Matching for the MICA-129 polymorphism is beneficial in unrelated hematopoietic stem cell transplantation

The major histocompatibility complex class I related chain A gene (MICA) is a highly polymorphic gene closely linked to the HLA-B locus.^1,2  It encodes a cell stress–inducible glycoprotein, which mediates an activatory signal toward the NKG2D receptor expressed on natural killer (NK) cells, γδ-T cells, and NKT cells.³  At this time, there are 106 known MICA alleles encoding for 82 different proteins (World Health Organization HLA database 3.26.0, 2016-10).⁴  MICA molecules show sequence homology and similarities in the tertiary structure to classical HLA alleles, but they do not bind peptides and do not associate with β2-microglobulin.^5,6 

MICA transcripts have been found in almost all tissues except the brain, and MICA has been shown to be expressed on the cell surface of the gastrointestinal epithelium, as well as endothelial cells, fibroblasts, and monocytes, but not on quiescent CD4⁺, CD8⁺, and CD19⁺ lymphocytes.^7,8 

MICA alloimmunization influences outcome of solid organ transplantation, and the presence of MICA alloantibodies correlates with increased risk for kidney allograft loss.⁹  In the context of hematopoietic stem cell transplantation (HSCT), MICA polymorphisms are of interest because they interact with cells, which are known to be relevant for relapse control. In addition, costimulatory effects of such an interaction might trigger T-cell alloreactivity, leading to an increased risk for transplant-associated morbidity, particularly the incidence of graft-versus-host disease (GVHD).¹⁰  In addition to direct receptor–ligand interactions, presentation of polymorphic MICA peptide fragments on classical HLA molecules might give rise to alloreactive T-cell clones because of mismatched MICA in the setting of allogeneic stem cell transplantation.^11,-13  Furthermore, the MICA-129 (met/val) dimorphism has been shown to influence NKG2D signaling.¹⁴  Therefore, we hypothesized that mismatches at the MICA locus are associated with adverse survival outcomes in unrelated HSCT (uHSCT). We tested this hypothesis in a large cohort of adult German patients transplanted for malignant diseases of the lymphohematopoietic system. As secondary end points, we defined nonrelapse mortality (NRM) and relapse incidence (RI), where, according to our hypothesis, higher incidences of adverse events would be expected in patients transplanted with MICA-mismatched grafts.

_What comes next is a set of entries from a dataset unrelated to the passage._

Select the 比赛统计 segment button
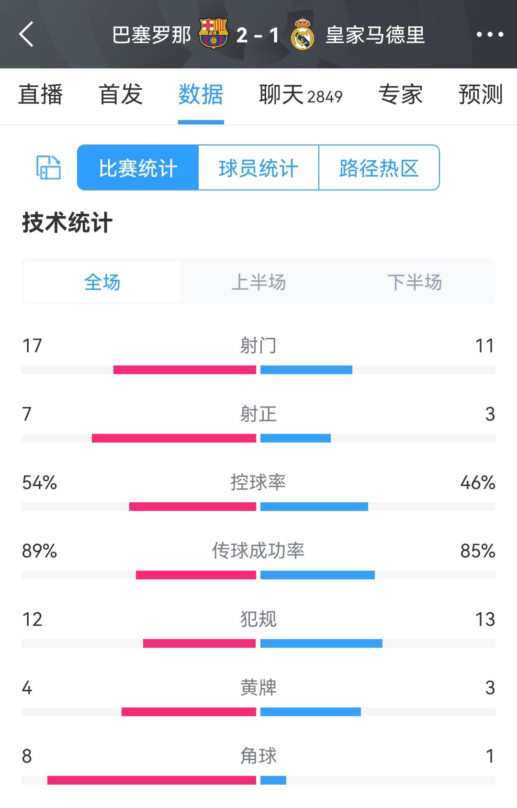 click(138, 168)
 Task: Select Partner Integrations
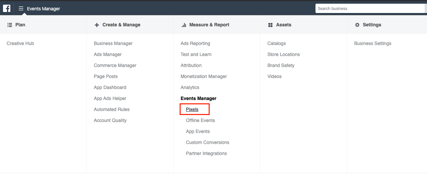pyautogui.click(x=206, y=153)
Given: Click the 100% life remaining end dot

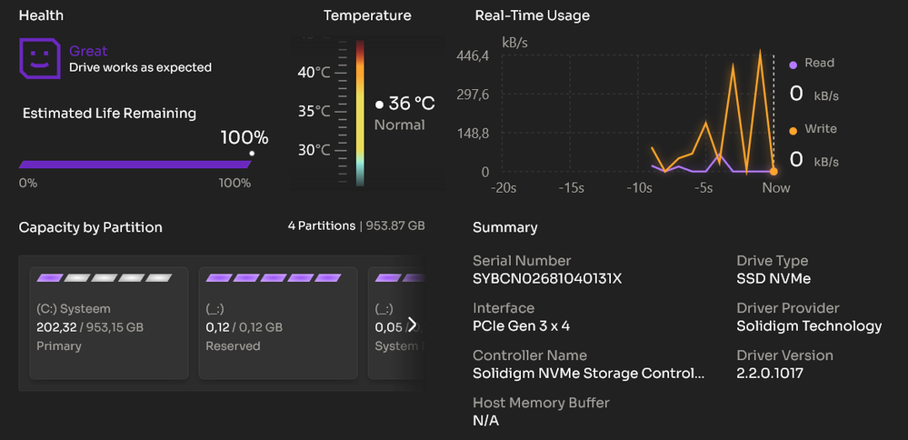Looking at the screenshot, I should (252, 154).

The search unit for unrelated stem cell donors in Ulm, Germany, currently conducts donor search for 25 German transplant centers totaling more than 1100 searches per year. We conducted a collaborative retrospective study to analyze the effect of MICA matching on outcome of uHSCT. Clinical data were provided by the German Registry for Stem Cell Transplantation in pseudonymized form. These data were collected by the transplant centers at day 100 after transplantation, and yearly thereafter, according to the European Society for Blood and Marrow Transplantation (EBMT) guidelines (Med-AB forms manual). The data were recorded in the EBMT ProMISe database, of which the German Registry for Stem Cell Transplantation represents the subset of German patients. Consent for registration, clinical data collection, and scientific analysis was obtained on registration in the EBMT database. Consent for histocompatibility typing was obtained on initiation of donor search. The project was approved by the ethics committee of the University of Ulm (no. 263/09).

We included 2172 adult patients with malignant diseases of the lymphohematopoietic system transplanted for the first time with an allogeneic-unrelated donor between 2000 and 2011. Graft sources were T-cell-replete bone marrow or peripheral blood stem cell. All patients and donors were 10/10, 9/10, or 8/10 HLA matched on allelic level for the loci HLA-A, HLA-B, HLA-C, HLA-DRB1, and HLA-DQB1. DPB1 typing, carried out by an in-house next generation sequencing protocol, was available for 64.1% of the patients and donors at the time of analysis. All searches were conducted by the search unit Ulm. The disease entities were restricted to the 5 largest groups: acute myeloid leukemia, myelodysplastic syndrome, non-Hodgkin lymphoma, acute lymphoblastic leukemia, and acute leukemia not specified as acute myeloid leukemia or acute lymphoblastic leukemia (undifferentiated, biphenotypic, or secondary acute leukemia). Patient characteristics are summarized in Table 1.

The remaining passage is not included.